The canal’s authority earlier this year began imposing restrictions, causing a backlog of vessels waiting to pass. The curbs have forced vessel owners to lighten cargoes or shift to alternate routes as freight costs increase for some routes.
The extension of the restrictions would give the canal room for preserving water before the next rainy season arrives, but could create a larger bottleneck of ships if they do not reserve ahead of passage.
“We are currently seeing an increase in arrivals. It is peak season as December is approaching, so merchandise for Christmas is moving quickly,” the canal’s deputy administrator, Ilya Espino, said in an interview.
Espino recommended vessel owners reserve slots ahead of time to avoid delays, and said some ships – especially bulk carriers and vessels carrying coal – have diverted from the waterway because they do not have priority to pass, as container ship do.

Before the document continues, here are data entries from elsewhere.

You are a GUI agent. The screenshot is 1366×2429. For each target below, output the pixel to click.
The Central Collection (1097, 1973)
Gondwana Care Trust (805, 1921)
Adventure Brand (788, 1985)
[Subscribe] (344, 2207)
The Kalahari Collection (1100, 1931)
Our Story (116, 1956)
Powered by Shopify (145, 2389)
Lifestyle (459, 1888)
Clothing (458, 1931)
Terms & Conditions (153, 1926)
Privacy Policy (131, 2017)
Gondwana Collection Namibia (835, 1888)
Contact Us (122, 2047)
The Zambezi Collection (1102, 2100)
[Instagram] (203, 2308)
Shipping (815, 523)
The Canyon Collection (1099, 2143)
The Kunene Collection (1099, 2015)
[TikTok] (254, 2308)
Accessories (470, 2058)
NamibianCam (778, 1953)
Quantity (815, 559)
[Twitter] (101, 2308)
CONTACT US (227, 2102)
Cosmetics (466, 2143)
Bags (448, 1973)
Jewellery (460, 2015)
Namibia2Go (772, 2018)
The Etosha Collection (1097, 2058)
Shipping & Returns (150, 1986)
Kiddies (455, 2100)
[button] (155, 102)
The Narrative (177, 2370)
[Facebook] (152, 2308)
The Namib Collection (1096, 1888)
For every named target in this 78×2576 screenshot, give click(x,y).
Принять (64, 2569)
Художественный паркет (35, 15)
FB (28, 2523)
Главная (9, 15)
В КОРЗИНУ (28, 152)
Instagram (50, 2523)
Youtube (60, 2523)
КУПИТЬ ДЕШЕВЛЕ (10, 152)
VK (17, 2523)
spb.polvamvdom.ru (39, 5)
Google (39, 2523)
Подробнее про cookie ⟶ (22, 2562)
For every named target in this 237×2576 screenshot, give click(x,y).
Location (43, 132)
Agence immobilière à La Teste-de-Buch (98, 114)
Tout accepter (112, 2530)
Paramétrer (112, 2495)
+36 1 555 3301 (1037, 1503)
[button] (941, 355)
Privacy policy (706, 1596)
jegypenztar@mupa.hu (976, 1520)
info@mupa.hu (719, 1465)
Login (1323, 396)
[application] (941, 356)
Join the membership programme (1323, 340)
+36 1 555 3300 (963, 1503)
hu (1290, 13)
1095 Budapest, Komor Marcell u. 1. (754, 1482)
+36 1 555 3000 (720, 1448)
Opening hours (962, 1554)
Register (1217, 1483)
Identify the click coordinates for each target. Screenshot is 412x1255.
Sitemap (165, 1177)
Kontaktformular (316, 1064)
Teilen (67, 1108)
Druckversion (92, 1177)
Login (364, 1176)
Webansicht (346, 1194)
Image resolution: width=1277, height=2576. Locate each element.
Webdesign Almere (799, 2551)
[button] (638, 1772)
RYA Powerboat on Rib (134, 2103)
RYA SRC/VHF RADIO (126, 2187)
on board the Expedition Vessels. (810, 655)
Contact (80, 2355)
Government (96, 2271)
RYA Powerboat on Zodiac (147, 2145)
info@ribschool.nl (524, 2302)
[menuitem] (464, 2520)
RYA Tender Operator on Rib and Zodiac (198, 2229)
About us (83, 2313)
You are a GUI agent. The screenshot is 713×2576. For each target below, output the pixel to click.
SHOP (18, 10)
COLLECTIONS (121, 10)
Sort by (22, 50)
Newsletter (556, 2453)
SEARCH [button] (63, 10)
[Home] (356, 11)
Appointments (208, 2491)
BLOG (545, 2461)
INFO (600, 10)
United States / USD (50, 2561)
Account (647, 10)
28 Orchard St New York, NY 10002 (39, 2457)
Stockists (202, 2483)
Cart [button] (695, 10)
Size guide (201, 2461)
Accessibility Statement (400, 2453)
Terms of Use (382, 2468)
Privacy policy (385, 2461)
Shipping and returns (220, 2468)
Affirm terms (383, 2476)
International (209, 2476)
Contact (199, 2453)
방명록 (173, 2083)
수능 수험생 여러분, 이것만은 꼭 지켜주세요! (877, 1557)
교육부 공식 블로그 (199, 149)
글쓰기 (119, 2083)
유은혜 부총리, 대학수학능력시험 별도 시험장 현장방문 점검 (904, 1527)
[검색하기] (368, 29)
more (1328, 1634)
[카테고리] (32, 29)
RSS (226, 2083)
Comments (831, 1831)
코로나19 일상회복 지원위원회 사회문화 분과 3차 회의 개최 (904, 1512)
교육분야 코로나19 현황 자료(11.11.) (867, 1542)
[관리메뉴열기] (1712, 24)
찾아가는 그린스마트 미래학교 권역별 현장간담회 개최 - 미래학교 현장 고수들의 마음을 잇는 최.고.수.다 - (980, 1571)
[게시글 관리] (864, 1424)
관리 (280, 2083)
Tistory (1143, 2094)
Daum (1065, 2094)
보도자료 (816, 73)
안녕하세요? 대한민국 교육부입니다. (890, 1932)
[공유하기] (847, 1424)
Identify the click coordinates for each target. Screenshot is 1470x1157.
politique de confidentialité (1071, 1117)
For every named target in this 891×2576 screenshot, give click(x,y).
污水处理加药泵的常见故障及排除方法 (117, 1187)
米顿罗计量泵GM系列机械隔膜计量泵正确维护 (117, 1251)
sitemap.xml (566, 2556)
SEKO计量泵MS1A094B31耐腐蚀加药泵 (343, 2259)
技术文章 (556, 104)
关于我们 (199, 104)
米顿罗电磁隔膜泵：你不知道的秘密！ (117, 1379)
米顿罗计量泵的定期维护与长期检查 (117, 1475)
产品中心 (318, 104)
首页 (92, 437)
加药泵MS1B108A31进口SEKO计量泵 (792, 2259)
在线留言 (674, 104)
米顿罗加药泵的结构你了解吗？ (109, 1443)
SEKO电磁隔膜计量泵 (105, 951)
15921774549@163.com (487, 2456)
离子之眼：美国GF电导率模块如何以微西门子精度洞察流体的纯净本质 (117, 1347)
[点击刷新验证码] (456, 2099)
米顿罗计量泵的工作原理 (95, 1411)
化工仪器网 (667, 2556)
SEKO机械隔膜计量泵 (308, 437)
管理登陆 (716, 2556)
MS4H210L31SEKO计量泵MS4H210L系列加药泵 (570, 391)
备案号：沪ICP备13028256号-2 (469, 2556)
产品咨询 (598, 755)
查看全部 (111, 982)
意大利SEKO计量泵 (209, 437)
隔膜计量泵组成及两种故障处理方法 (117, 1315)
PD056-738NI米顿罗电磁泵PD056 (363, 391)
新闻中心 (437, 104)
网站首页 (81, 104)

In a move to ease a bottleneck that surpassed 160 vessels earlier this month, the canal’s authority recently opened two more passage slots per day for non-booked ships.
The backlog has decreased since to 115 ships on Thursday, according to official data.
Canal operators are on a tightrope as they work to manage maritime trade disruptions and prepare for what is shaping up to be an even drier period next year. In Panama, a naturally occurring El Nino climate pattern associated with warmer-than-usual water in the Pacific Ocean is contributing to the drought.